Al día siguiente como flecha certera fui a visitar al cura de la parroquia. Cuando le comenté lo del mensaje obsceno me dejó ir unas palabras que cayeron en mí, como baldazo de agua helada. “Aquí no quiero escándalos”, dijo y luego siguió con su hueco bla, bla, bla.
Si este hombre supiera que por evitar escándalos, se asesinan niños en el vientre materno; por evitar escándalos se destruye la vida de jóvenes a quienes se les obliga a un matrimonio apresurado y por evitar escándalos la Iglesia Católica no ha sido capaz de denunciar a tiempo a los curas homosexuales, que están ahí, a la espera de su siguiente víctima.
Salí de esa oficina tan veloz como llegue y decidí que lo mejor era darles armas a mi hija y a otras chicas para que se defiendan en este mundo machista.
La tarea no es nada fácil. A menudo suelo escuchar frases como “las niñas hoy en día son terribles”, “Las niñas son las que buscan a los muchachos”, “Los chicos son víctimas de las mujeres”…
Lo escalofriante de todo esto y que me hela los huesos, es que no solo lo he escuchado de la boca de un hombre, en su mayoría son mujeres hablando mal de otras mujeres.
Creo que es hora de hacer un alto en el camino y en lugar de librar cacerías contra chicas adolescentes enamoradas, será mejor que nosotras las mujeres erradiquemos este machismo empezando en casa.
“Que el niño no juegue con su hermanita a las muñecas”, “Que el muchacho no lave los platos, que no planche”… eso es cosa de mujeres. Momento. No olvidemos que nuestros niños crecerán, se casarán y con una educación semejante esclavizarán a una mujer.
Pienso que las chicas de este tiempo no son peor ni mejor que aquellas que hoy rozan los 40 años, son solo jóvenes con la primavera a sus pies.
La diferencia estriba en que nuestras adolescentes a lo mejor son más libres de expresar lo que sienten y piensan y no veo ningún crimen en eso.
Quizá, si las mujeres que critican esa libertad, hicieran memoria de sus años mozos tal vez recordarían a aquel gran amor que dejaron ir por miedo, aquella boca que solo besaron en sus sueños y puedo imaginar a algunas que luego de dos copas de vino seguro sentirán nostalgia por no haber dicho “te amo” a tiempo.
Pensando en todo esto, me lancá a la tarea de hacer un sondeo con mujeres de entre 30 y 40 años y descubrí que son contadas con los dedos de la mano de un lisiado por bomba aquellas mujeres que dieron rienda suelta a sus sentimientos.
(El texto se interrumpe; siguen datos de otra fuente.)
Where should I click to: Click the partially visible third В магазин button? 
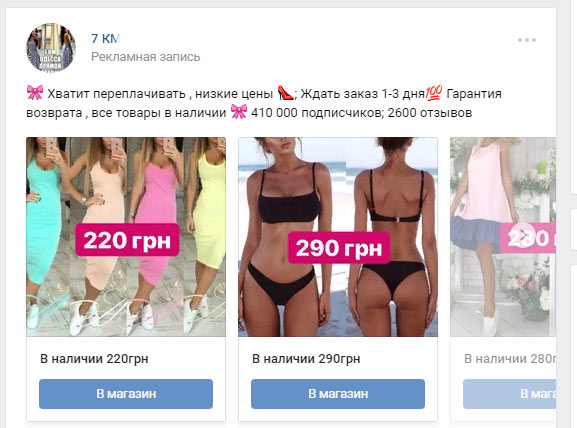509,394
Pero, ¿que armas podemos dar a las jóvenes para que identifiquen a tiempo a ese monstruo llamado machismo? Podemos comenzar contando a nuestras hijas sobre nuestro primer beso, aquel primer amor que nos movió el piso, los sinsabores y los buenos tiempos del matrimonio.
Intentemos enseñar a nuestras hijas seguridad en sí mismas, amor hacia sí mismas y sobre todo que no les falte el amor de mamá y papá.
Hoy en día las chicas pasan muy solas, a merced del celular, Internet y televisión. Toda la información que estos medios les brinda llega tergiversada y a esto le agregamos unas gotas de soledad, ¡bum! patean el alambre del libertinaje y se pierden los sueños juveniles, y a esto le agregamos cuando los padres trabajan, lo que menos hacen es conversar con sus hijas e hijos.
La clave está en enseñar a las niñas a respetar su cuerpo, mente y alma, formarlas e informarlas sobre su cuerpo y a que nunca, jamás tengan vergüenza de expresar sus ideas y sentimientos.
La confianza en si mismas es determinante para que ellas puedan luchar contra el maldito machismo, que se propaga como un incendio en iglesias, escuelas, trabajo y el hogar.
La tarea apenas empieza, mi hija y yo conversamos más a menudo, escuchamos música, leemos a Neruda y junto a mí va aprendiendo que aquellos chicos que intentan enamorar a una niña con palabras vulgares tan solo son dignos de lástima, el romanticismo y la poesía llegaron para quedarse y el buen gusto a la hora de amar jamás pasará de moda.